Oğlu Ali, telefonda paketi, “kargodan” alırsın, demişti.
Ana bir gün sonra, paketin peşine düşmek için, pazara indi. Şans eseri komşusuna rastladığına sevindi. Komşusuna, Oğlum Ali paket göndermiş, nereden alacağını sordu?
Salih aka çevresine bakındı ve bir şey diyemedi. Bekle kahveye varıp bizimkilere sorayım. Kargonun nereden alındığını öğreneyim, dedi.
Ana kendi kendine söylendi. Pazardayım paketi niçin getirmiyorlar. Veya beni bulup oğlum Ali’nin gönderdiği paketi, niçin vermiyorlar da beni aratıyorlar, diye dertlendi.
Salih aka geliyor ve kargodan alacaksın. Kargonun yerini tarif ediyor.
Ana, Salih aka ne dedi, diyerek aklından dediklerini hatırlamaya çalışıyor. Birden kargo aklına geliyor. Kargonun yerini aramaya başlıyor. Arada da soruyor ve tarif üzerine aramaya devam ediyor. Ararken de unutmamak için, kargo, kargo ve karga diyor.
Ana, köylüsü ve yakını, Reşit’e rastlayınca, ona soruyor. Oğlum Ali’nin gönderdiğini nereden alacağım, diyor. Reşit kargonun yeri diye PTT’nin arkasını tarif ediyor.
Ana unutmamak için, PTT’nin arkası karga, PTT’nin arkası karga, diye tekrarlıyor.

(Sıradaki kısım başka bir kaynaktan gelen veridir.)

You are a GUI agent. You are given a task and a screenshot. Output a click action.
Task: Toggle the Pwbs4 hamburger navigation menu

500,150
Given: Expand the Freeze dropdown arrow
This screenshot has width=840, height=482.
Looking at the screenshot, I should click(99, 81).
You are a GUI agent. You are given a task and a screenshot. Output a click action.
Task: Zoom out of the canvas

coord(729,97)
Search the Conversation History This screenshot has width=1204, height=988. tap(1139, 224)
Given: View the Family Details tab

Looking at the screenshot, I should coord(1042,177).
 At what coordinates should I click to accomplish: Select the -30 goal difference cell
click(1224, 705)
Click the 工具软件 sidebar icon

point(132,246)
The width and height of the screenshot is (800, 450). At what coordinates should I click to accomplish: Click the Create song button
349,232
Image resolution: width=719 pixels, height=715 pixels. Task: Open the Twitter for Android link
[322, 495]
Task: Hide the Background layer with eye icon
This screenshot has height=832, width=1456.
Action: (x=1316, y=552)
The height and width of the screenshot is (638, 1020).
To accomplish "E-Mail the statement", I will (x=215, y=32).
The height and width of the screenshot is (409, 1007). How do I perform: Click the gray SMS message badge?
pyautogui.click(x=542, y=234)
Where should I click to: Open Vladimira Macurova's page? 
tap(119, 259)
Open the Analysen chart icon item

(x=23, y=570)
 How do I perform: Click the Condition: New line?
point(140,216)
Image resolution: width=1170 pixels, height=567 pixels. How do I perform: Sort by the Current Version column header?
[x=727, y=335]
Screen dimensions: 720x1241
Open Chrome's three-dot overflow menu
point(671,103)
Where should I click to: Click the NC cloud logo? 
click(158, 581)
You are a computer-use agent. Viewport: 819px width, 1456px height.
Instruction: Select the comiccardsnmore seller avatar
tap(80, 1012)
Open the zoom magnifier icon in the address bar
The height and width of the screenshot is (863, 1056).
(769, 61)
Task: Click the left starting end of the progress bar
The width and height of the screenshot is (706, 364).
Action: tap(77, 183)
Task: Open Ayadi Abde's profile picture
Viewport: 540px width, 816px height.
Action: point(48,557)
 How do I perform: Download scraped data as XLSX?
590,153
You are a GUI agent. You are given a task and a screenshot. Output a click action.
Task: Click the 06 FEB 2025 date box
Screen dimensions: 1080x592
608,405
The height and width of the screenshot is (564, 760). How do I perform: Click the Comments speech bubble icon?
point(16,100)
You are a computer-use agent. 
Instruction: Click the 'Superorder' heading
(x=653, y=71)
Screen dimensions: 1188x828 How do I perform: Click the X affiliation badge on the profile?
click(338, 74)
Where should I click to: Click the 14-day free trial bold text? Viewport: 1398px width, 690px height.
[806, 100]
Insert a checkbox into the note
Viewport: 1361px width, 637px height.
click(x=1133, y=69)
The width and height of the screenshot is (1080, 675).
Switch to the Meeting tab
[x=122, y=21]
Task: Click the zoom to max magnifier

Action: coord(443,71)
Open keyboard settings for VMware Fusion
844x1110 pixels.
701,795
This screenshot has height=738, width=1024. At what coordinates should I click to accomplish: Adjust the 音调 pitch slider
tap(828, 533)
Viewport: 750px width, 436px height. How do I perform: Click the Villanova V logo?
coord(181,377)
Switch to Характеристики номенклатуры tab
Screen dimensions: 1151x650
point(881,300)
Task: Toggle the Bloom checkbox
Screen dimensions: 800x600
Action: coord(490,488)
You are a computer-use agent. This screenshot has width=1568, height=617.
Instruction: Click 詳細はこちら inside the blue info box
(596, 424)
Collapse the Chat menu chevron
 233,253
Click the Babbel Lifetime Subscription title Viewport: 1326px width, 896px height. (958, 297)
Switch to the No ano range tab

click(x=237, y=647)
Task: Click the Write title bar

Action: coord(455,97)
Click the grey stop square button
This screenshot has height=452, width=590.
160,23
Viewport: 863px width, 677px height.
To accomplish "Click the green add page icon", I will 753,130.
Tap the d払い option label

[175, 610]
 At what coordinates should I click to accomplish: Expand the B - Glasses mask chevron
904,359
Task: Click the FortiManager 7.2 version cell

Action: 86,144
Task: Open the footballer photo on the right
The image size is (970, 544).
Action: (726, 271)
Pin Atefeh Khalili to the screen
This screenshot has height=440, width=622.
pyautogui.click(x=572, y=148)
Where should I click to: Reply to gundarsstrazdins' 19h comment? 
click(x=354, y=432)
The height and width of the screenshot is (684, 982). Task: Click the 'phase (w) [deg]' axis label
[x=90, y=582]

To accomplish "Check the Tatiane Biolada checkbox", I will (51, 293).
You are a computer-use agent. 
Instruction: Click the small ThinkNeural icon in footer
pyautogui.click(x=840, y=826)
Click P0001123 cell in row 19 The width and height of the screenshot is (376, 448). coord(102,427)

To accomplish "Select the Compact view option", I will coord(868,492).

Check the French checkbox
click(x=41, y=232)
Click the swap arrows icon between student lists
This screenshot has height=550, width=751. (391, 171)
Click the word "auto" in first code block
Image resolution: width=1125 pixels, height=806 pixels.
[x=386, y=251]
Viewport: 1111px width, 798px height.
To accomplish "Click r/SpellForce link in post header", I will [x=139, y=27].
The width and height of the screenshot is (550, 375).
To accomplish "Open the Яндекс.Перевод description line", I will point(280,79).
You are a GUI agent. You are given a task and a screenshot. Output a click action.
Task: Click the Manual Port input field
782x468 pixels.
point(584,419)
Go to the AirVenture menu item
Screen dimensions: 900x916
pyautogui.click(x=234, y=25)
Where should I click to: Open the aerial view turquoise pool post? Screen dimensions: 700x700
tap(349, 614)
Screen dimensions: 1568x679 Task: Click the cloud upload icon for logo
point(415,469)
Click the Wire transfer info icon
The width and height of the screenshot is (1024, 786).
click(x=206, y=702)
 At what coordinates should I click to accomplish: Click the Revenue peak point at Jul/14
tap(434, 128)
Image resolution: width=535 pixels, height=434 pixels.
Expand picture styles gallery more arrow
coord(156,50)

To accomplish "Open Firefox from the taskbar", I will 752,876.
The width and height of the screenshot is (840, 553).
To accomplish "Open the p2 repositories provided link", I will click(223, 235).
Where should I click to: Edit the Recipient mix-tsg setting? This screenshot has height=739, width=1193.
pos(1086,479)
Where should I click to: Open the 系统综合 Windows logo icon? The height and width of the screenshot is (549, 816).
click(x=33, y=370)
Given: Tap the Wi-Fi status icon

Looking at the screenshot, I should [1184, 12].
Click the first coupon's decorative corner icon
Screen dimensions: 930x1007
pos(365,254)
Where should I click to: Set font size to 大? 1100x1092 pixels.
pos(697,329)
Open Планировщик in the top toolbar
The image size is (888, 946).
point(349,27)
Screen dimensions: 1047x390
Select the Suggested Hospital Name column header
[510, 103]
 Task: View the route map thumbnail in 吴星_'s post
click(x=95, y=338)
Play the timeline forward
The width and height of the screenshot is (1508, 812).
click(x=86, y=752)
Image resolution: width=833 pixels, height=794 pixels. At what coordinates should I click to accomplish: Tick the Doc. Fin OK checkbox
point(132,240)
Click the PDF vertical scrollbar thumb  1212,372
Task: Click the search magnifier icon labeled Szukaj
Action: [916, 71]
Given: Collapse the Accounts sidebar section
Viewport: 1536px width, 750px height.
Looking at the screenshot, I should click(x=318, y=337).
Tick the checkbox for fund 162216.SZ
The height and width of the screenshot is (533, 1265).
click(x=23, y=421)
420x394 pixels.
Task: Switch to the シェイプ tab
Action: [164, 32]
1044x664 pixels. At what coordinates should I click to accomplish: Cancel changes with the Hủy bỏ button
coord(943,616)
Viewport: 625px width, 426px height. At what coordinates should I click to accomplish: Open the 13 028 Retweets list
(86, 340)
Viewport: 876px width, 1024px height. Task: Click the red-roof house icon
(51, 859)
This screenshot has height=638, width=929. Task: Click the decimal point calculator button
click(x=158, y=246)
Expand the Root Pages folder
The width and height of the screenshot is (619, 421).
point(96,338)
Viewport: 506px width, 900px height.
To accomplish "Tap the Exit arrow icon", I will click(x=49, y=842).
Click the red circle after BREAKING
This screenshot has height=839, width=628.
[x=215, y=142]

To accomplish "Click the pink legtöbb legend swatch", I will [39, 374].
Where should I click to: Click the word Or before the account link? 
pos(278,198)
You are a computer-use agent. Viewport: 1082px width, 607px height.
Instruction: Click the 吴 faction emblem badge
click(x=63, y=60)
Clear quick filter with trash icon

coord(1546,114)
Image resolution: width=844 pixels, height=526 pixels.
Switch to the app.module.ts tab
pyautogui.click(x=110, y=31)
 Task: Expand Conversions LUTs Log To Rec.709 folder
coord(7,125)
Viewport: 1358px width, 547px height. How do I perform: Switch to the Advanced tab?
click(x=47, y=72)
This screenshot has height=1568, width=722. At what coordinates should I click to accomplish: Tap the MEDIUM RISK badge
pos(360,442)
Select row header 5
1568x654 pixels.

Karşısına sarı levhada yazılı PTT çıkıyor. Buldum diye sevinçle hemen içeriye giriyor. Memurlara bakıyor ve kolay gelsin, kızlarım, diyor. Oğlumun gönderdiği paketi arkadaki karga dan alacakmışım. Siz mi veriyorsunuz? Diyor.
Memur biz vermiyoruz. Arkadaki kargoya gir ve paketini oradan alabilirsin, diyor.
Ana PTT’ den çıkıp binanın arka tarafındaki, sokağa geçmeyi başaramıyor. Memur kolundan tutup yol gösteriyor. Heyecanlanan ana bildiklerini unutmamak için daha sıkça tekrara başlıyor. Arkada karga. Arkada karga ne demek diye düşünüyor. Fakat bir türlü işin içinden çıkamıyor. Düşündüklerini sadeleştirmek için garson Reşit, aklına geliyor. Geriye dönüp PTT’nin önünden geçiyor. Kahvenin caminin önünde olduğu aklına geliyor. Arkada kargayı tekrar etmiyor.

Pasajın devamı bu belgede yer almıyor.